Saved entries
=-=-=-=-=
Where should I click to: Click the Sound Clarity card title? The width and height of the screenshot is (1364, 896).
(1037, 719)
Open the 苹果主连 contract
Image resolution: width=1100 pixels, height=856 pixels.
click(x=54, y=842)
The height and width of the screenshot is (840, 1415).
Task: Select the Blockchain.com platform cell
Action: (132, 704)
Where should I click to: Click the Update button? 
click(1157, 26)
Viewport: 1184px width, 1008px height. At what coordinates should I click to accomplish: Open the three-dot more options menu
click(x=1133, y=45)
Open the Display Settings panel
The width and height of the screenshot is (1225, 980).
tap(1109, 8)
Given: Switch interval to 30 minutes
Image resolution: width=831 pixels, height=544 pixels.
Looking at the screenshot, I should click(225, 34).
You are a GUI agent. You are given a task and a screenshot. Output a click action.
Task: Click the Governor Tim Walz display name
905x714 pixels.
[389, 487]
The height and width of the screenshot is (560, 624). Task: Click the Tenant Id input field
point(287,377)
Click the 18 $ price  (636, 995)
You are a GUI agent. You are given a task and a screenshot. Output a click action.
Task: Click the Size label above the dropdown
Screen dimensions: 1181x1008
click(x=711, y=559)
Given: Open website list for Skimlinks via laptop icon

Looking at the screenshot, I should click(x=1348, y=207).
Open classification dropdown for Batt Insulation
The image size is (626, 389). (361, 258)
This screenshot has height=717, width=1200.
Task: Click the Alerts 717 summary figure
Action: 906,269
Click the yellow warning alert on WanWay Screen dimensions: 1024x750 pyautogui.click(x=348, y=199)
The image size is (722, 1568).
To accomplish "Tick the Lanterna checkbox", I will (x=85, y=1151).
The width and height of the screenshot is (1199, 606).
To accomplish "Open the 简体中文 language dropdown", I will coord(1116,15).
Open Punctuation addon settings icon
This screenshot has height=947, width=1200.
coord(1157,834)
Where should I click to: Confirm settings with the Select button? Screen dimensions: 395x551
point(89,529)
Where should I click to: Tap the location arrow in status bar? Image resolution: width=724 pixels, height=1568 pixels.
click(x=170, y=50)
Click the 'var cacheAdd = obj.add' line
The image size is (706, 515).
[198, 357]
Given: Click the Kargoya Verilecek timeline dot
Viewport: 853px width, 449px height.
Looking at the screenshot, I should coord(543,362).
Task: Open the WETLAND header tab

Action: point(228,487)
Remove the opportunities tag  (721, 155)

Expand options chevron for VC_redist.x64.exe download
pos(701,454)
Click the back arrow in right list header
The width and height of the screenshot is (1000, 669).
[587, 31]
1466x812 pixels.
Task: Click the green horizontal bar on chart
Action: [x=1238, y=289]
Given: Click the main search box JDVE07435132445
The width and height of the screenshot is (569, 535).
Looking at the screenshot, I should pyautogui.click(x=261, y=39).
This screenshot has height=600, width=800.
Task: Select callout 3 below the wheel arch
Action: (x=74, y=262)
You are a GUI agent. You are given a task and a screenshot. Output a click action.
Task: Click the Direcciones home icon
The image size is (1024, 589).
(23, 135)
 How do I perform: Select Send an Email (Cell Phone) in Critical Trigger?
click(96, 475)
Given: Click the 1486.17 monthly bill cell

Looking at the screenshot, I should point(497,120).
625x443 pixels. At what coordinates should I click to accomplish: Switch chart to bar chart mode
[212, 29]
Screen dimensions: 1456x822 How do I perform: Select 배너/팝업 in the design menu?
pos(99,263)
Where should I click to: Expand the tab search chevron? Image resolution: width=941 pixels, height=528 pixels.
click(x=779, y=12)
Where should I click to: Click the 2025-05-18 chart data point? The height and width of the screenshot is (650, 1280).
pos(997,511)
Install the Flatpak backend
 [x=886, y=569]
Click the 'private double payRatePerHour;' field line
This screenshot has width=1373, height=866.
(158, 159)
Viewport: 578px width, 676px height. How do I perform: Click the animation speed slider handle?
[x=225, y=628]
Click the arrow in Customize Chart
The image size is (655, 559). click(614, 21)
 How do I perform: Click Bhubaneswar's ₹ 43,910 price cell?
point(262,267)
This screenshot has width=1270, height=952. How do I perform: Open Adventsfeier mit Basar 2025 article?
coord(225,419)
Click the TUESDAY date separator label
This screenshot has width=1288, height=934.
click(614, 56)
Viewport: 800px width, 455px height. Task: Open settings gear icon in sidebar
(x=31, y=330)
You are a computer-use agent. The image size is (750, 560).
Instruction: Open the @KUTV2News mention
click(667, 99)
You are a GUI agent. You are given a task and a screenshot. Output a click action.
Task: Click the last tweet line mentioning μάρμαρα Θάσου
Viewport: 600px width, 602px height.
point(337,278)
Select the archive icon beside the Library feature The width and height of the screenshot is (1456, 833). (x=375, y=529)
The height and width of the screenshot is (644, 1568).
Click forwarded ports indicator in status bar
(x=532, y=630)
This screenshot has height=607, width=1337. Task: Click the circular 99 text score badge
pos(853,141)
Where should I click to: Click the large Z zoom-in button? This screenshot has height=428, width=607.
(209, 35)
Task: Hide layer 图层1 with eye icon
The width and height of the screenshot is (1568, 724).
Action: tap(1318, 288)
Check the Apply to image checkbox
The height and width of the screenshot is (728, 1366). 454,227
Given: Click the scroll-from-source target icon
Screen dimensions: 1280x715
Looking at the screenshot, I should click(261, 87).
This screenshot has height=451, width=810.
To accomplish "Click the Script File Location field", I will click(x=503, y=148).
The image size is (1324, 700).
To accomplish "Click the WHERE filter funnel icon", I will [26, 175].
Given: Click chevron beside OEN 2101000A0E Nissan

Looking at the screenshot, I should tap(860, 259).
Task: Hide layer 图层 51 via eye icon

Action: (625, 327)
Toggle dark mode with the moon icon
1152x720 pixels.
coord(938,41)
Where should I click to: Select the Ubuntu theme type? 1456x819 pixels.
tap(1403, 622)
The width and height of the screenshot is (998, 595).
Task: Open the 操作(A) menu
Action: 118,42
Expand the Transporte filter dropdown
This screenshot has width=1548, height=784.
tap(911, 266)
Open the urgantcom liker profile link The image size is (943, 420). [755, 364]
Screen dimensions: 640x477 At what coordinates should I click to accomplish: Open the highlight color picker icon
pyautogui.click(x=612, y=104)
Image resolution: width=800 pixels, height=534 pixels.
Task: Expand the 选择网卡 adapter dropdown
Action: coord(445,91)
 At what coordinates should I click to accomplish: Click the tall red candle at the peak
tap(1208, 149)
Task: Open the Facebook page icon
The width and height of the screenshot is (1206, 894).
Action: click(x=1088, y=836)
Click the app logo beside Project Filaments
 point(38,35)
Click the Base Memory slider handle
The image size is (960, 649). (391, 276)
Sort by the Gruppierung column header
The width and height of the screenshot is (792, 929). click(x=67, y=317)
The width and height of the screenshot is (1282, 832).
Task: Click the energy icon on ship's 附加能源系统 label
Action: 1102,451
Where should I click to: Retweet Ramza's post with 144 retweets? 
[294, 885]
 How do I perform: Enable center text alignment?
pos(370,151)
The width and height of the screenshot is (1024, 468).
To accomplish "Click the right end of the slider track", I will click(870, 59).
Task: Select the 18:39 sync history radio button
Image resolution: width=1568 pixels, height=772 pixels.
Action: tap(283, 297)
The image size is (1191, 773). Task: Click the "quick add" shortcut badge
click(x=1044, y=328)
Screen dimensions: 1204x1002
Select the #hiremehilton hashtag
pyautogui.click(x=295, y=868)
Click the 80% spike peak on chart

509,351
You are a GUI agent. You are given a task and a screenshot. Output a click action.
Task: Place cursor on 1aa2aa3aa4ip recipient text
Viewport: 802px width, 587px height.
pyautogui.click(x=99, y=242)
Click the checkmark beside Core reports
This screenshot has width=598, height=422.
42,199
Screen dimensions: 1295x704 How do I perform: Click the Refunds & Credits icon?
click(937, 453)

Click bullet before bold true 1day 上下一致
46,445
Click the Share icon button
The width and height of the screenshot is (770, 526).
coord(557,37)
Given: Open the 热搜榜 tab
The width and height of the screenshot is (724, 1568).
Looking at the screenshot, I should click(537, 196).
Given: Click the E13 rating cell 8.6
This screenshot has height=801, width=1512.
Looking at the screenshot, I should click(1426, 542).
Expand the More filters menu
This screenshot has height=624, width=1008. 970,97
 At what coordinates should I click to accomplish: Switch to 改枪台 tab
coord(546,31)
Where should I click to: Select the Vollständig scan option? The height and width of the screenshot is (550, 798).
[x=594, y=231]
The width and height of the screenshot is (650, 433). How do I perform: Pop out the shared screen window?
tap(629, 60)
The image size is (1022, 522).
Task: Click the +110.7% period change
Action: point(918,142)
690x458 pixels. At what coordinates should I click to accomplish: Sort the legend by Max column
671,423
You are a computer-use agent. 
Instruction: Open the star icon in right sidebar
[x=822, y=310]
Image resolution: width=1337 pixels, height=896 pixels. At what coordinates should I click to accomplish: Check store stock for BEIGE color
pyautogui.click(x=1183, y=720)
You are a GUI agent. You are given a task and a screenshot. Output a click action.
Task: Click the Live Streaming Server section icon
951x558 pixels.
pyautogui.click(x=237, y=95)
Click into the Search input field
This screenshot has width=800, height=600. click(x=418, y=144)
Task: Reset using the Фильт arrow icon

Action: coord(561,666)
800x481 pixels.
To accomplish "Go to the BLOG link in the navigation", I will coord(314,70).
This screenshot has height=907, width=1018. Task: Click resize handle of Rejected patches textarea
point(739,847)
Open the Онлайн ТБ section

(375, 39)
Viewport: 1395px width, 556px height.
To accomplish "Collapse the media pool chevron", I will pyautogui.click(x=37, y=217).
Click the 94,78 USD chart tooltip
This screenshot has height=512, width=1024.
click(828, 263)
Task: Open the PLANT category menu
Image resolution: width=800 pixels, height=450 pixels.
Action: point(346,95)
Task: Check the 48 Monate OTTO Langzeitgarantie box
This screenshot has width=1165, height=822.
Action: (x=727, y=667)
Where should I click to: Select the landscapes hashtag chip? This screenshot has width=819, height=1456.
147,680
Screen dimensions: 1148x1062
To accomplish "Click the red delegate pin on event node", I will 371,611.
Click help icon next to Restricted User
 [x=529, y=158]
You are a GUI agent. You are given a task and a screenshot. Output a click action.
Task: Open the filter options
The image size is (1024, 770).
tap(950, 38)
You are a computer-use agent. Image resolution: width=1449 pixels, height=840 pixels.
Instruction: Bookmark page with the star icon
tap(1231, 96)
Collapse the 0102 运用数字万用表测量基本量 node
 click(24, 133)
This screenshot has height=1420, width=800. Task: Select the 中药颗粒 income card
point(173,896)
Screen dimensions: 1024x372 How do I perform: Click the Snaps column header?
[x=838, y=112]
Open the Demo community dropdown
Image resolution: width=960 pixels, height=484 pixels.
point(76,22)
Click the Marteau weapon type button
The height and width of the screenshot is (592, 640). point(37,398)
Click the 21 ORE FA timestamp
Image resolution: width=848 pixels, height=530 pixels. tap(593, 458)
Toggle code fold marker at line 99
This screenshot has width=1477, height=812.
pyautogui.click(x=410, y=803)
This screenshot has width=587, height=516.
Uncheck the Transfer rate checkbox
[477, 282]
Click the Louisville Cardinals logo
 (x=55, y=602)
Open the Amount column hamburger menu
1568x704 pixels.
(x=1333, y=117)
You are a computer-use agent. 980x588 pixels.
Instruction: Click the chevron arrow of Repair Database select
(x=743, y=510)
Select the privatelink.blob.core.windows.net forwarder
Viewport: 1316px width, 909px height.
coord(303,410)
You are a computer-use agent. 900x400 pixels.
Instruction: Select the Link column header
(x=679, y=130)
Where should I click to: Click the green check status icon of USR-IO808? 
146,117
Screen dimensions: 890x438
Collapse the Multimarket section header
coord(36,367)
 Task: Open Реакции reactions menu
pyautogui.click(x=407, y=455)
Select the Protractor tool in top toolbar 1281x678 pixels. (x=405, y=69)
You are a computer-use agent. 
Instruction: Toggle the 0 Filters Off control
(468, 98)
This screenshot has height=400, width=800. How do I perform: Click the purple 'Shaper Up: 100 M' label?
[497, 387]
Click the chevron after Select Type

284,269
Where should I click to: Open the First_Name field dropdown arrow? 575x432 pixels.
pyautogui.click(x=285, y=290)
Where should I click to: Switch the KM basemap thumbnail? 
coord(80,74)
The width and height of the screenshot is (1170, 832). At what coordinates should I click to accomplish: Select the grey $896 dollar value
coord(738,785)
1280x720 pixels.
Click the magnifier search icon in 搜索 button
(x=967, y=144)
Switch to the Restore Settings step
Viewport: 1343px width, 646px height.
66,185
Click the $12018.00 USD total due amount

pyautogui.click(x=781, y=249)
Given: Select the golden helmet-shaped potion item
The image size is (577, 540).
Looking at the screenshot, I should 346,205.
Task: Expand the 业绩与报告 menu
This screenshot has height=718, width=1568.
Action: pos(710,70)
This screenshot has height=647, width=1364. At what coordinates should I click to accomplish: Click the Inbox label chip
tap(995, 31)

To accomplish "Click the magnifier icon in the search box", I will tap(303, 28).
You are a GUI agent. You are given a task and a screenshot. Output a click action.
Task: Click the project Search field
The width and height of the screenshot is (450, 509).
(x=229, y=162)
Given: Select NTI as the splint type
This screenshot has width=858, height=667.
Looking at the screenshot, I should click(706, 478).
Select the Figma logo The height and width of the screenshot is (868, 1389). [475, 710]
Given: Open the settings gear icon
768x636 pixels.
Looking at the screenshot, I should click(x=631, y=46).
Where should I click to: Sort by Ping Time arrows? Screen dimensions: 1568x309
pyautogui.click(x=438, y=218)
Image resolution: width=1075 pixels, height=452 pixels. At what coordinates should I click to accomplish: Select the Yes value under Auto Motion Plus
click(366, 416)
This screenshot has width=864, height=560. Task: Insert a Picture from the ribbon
=-=-=-=-=
WHAT NEEDS TO BE DONE => Whenever a line in the records contains the word "computer", copy that line.

TASK ANSWER =>
You are a computer-use agent. The image size is (750, 560).
You are a computer-use agent. 
You are a computer-use agent. Image resolution: width=1449 pixels, height=840 pixels.
You are a computer-use agent. 980x588 pixels.
You are a computer-use agent. 900x400 pixels.
You are a computer-use agent. 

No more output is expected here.